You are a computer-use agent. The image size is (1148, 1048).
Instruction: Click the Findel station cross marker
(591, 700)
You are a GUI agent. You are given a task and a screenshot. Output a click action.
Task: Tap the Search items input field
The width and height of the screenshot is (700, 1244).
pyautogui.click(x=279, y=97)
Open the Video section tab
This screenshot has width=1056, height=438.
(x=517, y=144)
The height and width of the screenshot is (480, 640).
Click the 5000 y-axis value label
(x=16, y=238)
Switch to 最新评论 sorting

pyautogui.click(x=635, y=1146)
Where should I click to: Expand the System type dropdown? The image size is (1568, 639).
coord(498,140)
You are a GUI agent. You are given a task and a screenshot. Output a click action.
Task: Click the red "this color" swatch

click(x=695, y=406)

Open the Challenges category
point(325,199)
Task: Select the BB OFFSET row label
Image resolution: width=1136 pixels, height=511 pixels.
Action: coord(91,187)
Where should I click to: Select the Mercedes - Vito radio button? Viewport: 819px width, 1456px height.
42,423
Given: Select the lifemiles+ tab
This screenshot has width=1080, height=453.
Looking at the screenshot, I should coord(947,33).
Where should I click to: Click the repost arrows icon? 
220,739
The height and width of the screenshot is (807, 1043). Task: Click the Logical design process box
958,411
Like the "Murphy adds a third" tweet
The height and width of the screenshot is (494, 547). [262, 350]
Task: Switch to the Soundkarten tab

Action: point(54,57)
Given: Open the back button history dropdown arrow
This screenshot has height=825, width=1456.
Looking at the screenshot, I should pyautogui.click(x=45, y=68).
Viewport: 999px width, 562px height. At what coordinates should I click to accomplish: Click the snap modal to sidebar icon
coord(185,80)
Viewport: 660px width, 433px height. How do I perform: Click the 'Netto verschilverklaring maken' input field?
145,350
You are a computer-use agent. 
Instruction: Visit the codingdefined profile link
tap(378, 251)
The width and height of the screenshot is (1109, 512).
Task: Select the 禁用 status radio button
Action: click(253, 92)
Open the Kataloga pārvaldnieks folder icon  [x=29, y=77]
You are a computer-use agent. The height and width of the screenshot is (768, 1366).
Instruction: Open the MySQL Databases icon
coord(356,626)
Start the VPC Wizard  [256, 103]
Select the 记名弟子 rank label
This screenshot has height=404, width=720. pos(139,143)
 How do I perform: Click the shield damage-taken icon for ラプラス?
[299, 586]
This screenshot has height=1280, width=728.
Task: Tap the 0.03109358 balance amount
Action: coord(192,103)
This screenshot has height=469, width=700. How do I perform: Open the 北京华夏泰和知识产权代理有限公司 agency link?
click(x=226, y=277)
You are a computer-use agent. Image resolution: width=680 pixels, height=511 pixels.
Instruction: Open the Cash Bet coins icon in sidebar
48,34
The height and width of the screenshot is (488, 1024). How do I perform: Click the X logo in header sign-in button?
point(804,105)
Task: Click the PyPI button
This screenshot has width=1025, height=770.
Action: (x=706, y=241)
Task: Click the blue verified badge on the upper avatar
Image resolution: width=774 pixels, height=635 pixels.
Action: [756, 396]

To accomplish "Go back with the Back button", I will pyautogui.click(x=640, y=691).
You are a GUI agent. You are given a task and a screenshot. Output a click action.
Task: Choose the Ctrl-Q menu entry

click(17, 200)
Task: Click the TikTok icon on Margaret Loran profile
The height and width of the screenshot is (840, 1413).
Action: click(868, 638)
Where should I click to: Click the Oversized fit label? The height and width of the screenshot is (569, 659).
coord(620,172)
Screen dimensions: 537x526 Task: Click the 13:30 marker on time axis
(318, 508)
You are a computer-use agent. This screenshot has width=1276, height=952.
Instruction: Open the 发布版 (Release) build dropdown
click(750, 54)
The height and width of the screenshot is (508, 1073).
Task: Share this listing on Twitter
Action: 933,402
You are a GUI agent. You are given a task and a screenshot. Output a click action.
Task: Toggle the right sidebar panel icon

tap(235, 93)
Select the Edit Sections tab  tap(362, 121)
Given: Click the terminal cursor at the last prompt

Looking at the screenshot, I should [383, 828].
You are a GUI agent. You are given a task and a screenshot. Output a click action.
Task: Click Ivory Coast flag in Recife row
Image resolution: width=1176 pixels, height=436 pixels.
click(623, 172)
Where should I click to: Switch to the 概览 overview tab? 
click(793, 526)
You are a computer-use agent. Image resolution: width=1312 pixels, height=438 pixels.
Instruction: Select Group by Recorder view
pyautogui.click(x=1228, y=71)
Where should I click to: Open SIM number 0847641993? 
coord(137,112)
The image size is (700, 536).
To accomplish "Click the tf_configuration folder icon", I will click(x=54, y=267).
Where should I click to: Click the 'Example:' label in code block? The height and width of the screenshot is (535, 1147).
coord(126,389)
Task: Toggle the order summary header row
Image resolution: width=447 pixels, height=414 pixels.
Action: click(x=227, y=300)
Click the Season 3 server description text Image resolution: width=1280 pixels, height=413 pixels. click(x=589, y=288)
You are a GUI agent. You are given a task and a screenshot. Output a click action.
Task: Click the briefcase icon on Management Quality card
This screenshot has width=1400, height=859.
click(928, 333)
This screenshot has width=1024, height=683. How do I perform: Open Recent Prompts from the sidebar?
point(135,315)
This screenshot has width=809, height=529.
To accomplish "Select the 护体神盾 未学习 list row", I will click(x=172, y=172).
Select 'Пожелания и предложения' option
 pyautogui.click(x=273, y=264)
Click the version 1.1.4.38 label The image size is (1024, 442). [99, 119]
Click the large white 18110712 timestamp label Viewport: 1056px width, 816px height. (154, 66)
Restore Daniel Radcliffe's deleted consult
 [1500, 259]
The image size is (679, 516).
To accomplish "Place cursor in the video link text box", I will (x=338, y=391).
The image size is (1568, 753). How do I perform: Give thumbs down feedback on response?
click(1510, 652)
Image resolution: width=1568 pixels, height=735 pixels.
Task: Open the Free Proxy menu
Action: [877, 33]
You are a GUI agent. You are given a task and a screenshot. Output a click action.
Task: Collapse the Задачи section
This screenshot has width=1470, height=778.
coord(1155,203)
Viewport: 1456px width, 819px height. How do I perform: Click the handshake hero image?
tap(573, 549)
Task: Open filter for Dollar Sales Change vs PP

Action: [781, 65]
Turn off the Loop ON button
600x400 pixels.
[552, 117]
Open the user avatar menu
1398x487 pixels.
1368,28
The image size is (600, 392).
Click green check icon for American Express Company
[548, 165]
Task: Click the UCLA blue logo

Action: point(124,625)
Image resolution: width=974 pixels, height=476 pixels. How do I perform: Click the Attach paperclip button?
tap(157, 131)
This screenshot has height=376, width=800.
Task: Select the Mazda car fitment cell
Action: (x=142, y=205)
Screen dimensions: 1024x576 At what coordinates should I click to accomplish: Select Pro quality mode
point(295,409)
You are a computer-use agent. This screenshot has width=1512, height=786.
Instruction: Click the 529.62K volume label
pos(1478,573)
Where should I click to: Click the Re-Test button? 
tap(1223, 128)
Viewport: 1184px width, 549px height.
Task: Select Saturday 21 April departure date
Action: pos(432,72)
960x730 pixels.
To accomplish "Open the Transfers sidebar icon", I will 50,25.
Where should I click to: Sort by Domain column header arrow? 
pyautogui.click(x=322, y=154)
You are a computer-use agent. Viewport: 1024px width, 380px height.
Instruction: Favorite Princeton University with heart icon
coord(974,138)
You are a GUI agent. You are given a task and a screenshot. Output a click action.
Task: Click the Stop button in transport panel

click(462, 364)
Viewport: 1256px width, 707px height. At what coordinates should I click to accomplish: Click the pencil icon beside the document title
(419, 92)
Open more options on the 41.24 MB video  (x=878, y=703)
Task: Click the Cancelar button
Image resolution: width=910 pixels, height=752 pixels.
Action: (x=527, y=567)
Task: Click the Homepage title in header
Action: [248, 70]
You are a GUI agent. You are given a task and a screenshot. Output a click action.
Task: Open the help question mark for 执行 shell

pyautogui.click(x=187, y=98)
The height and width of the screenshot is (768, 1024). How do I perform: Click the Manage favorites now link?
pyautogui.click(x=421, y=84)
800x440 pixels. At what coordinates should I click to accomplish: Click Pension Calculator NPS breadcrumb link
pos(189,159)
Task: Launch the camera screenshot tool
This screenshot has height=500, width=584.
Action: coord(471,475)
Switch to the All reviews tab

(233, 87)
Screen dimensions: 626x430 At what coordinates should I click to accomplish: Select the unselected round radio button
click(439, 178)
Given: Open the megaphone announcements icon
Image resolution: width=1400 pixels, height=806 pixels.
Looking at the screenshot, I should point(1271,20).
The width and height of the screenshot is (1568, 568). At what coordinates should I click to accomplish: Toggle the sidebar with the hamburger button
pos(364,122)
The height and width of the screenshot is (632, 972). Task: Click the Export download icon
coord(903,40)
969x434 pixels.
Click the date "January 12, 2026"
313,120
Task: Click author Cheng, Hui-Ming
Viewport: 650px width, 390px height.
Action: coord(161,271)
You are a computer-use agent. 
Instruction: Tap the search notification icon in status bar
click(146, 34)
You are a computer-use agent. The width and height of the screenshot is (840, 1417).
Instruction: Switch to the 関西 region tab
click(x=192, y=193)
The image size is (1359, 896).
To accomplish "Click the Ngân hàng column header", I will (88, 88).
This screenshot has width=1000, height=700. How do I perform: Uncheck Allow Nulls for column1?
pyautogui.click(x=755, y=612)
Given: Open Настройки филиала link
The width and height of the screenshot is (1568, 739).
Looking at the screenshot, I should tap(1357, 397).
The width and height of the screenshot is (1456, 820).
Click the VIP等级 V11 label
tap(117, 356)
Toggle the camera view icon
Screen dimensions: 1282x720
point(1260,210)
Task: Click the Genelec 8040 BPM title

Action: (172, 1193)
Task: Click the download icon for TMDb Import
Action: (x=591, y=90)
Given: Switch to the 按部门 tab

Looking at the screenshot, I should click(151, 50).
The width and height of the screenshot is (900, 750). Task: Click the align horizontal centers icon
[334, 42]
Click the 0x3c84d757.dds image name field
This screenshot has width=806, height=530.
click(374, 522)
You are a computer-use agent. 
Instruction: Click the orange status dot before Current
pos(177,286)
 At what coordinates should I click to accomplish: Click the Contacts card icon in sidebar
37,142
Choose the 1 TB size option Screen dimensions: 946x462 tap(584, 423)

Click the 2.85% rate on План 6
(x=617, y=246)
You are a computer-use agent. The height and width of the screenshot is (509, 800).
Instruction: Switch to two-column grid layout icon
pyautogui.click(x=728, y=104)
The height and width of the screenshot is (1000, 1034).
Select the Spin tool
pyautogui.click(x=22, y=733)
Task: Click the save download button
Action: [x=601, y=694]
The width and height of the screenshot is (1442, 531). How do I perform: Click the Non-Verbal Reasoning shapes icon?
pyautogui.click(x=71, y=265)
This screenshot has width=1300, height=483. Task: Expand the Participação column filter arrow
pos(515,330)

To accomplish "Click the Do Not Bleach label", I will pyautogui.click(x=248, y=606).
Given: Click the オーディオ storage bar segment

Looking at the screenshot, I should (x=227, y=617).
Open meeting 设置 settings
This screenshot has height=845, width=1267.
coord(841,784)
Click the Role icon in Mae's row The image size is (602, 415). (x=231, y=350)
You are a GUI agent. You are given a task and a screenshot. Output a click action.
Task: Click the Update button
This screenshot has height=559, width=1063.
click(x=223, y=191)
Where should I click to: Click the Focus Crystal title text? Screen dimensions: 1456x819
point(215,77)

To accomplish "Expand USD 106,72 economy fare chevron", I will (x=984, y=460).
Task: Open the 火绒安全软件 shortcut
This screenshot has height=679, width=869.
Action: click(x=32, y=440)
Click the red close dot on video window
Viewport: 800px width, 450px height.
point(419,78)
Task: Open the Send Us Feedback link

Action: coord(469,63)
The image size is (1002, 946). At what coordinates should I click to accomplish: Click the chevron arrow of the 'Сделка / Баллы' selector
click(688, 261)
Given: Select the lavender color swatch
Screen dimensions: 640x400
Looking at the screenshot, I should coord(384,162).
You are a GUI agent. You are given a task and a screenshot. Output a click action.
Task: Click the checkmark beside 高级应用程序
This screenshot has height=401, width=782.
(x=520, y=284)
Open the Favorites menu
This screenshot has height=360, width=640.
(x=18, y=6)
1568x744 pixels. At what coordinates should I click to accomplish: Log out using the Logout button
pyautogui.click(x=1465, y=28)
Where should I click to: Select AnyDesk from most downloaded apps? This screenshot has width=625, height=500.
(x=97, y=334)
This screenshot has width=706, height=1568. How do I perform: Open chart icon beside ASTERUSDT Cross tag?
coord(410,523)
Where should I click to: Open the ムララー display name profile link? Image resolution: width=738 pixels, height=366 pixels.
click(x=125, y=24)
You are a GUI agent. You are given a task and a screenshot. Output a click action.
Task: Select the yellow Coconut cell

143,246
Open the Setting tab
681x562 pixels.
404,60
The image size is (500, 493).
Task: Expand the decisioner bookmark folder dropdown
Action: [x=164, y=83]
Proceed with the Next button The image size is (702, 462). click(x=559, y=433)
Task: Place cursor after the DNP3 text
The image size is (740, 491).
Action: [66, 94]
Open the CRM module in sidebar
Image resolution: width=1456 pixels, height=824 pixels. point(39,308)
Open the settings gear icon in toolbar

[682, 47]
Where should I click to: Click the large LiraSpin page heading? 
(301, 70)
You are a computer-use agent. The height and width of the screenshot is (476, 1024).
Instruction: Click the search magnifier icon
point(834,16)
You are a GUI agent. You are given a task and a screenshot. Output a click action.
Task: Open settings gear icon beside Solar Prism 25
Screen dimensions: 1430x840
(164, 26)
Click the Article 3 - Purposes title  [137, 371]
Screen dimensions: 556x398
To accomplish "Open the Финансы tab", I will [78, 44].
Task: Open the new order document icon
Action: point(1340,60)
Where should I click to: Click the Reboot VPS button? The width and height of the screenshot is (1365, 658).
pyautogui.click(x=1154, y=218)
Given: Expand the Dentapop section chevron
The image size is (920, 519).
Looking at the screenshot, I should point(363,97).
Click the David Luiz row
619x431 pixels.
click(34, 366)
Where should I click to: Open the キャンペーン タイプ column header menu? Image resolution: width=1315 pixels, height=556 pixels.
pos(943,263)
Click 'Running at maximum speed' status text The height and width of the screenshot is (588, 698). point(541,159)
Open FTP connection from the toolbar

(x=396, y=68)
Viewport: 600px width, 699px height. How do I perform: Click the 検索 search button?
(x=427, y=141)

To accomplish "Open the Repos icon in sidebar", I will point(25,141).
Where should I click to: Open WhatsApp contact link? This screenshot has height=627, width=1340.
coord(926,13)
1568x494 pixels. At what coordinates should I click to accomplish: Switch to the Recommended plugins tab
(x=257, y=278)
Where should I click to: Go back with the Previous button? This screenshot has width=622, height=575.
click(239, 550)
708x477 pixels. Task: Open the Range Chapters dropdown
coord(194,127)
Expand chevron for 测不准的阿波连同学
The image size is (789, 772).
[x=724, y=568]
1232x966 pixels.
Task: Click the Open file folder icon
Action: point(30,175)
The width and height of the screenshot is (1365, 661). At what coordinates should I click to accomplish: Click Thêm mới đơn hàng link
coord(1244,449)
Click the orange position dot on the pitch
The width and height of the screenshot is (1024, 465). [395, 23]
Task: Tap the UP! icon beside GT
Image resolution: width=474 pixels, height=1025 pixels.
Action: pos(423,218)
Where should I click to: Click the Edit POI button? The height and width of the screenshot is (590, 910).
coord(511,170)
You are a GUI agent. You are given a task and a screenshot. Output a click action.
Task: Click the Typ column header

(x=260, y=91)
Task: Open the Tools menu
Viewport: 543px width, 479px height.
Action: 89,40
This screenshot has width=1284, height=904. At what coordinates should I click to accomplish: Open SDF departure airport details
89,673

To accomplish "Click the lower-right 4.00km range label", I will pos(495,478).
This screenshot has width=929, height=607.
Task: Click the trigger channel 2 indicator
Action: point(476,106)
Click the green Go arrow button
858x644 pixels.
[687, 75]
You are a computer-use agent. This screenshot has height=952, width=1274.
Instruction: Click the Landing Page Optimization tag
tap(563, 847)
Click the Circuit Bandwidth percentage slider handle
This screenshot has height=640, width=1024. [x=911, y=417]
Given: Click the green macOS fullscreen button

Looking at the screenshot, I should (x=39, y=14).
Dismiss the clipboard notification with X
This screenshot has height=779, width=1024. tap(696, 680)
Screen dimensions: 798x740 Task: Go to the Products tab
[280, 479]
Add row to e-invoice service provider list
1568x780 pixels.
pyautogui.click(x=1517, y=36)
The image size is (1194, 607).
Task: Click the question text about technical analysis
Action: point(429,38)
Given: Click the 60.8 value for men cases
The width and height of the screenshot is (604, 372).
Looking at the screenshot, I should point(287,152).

════════════════

**Requirement**
Please copy, exactly as written, every line in the listing above from the line with "Viewport: 1456px width, 819px" up to and including the line with "Turn off the Loop ON button".

**Task result**
Viewport: 1456px width, 819px height. How do I perform: Click the handshake hero image?
tap(573, 549)
Task: Open filter for Dollar Sales Change vs PP

Action: [781, 65]
Turn off the Loop ON button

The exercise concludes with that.